§ **Prompt**: Retype the listing lines that start with the line containing "Viewport: 1568px width, 778px height." and continue through the line containing "Action: 221,288", keeping every character unchanged.

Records
====
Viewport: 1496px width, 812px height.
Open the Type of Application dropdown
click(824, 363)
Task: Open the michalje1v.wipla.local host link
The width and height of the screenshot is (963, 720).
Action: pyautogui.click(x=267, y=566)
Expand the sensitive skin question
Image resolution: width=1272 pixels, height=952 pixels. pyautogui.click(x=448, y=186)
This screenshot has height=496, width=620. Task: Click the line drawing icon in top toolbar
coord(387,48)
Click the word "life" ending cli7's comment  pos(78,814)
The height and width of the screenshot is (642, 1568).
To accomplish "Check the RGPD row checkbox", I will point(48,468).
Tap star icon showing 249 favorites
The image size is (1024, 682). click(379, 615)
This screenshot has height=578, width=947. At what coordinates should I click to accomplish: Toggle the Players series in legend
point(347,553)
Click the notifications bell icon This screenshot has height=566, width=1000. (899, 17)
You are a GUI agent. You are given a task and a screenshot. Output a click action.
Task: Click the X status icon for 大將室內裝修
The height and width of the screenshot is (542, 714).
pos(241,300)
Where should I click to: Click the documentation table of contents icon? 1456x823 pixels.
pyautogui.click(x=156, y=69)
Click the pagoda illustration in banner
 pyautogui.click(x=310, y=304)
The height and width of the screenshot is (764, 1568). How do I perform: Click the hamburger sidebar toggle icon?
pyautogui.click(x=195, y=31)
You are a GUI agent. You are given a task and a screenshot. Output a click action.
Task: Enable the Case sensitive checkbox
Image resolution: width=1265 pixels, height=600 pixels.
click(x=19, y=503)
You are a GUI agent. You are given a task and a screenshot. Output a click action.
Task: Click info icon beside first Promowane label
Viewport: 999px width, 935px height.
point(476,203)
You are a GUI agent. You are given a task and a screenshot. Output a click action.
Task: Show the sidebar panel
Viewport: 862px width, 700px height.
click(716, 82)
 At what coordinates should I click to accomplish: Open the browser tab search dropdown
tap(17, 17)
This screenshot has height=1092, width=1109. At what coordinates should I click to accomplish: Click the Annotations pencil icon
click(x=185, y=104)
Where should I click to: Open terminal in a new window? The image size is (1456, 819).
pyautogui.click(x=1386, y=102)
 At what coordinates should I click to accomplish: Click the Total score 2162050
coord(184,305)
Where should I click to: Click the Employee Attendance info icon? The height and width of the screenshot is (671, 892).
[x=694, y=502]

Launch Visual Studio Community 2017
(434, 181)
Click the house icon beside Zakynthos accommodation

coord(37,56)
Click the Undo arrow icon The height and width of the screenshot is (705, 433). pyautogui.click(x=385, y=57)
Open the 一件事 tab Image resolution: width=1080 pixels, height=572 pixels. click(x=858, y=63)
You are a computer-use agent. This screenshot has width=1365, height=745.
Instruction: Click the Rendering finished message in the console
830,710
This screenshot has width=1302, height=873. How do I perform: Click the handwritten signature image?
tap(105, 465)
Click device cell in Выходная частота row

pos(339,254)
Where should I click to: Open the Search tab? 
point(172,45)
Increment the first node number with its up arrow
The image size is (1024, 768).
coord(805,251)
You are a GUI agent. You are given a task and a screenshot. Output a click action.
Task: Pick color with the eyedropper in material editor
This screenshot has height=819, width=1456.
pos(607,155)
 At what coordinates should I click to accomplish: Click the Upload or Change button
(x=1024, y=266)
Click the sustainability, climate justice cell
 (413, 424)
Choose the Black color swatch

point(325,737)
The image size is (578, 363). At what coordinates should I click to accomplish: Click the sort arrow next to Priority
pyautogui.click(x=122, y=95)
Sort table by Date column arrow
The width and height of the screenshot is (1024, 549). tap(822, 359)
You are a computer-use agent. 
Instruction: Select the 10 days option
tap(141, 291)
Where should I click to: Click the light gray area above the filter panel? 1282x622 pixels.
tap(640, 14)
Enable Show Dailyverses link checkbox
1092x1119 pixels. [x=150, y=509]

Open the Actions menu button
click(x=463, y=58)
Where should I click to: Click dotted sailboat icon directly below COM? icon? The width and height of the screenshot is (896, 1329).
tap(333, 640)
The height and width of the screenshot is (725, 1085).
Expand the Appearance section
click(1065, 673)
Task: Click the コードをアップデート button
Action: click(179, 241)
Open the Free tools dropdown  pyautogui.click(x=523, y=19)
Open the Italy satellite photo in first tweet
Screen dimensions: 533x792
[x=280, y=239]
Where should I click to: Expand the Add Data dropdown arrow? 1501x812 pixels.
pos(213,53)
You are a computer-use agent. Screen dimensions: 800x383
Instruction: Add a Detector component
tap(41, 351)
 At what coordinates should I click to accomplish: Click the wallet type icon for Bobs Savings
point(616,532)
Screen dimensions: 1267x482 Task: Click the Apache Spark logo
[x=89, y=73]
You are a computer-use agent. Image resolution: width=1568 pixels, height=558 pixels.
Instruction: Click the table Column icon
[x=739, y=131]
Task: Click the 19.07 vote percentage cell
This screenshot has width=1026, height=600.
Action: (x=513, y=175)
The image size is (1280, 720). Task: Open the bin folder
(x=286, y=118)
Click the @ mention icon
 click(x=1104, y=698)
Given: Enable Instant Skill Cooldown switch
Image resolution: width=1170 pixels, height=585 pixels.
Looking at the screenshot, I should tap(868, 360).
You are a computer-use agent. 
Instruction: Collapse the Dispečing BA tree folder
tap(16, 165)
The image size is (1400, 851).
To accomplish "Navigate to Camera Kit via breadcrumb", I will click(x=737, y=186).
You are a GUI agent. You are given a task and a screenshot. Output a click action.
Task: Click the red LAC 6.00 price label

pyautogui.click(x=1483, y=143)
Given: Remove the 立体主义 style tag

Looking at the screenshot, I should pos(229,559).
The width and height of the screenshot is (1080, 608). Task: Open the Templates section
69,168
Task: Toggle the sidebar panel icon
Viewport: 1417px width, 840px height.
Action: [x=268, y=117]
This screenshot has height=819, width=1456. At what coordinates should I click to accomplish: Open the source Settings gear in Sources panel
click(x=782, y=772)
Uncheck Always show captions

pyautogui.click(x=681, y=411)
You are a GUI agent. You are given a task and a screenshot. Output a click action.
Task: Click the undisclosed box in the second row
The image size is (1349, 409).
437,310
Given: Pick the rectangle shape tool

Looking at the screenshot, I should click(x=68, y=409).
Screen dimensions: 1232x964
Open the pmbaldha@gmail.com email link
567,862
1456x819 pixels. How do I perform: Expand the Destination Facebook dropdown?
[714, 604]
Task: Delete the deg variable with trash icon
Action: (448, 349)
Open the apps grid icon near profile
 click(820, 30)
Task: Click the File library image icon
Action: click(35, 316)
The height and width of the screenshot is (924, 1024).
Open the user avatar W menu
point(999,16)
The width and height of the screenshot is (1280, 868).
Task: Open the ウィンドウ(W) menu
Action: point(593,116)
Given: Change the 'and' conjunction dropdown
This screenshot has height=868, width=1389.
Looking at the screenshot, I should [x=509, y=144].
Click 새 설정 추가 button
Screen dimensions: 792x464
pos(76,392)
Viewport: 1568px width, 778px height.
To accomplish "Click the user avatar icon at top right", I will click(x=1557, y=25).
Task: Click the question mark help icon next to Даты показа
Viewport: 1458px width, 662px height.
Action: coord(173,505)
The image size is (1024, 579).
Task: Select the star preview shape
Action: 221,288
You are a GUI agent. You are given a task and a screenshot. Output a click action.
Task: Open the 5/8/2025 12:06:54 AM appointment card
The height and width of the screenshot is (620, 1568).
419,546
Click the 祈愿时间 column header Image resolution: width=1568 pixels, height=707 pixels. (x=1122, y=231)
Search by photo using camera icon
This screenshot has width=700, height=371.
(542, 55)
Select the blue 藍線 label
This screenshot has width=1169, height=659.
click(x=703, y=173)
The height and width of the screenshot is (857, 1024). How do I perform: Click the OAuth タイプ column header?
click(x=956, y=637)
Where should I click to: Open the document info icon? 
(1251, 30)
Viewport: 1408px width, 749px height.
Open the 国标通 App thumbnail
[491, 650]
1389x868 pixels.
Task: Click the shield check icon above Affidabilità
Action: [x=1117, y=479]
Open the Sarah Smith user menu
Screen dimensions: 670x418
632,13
====
§ **Answer for this exercise**:
Viewport: 1568px width, 778px height.
To accomplish "Click the user avatar icon at top right", I will click(x=1557, y=25).
Task: Click the question mark help icon next to Даты показа
Viewport: 1458px width, 662px height.
Action: coord(173,505)
The image size is (1024, 579).
Task: Select the star preview shape
Action: 221,288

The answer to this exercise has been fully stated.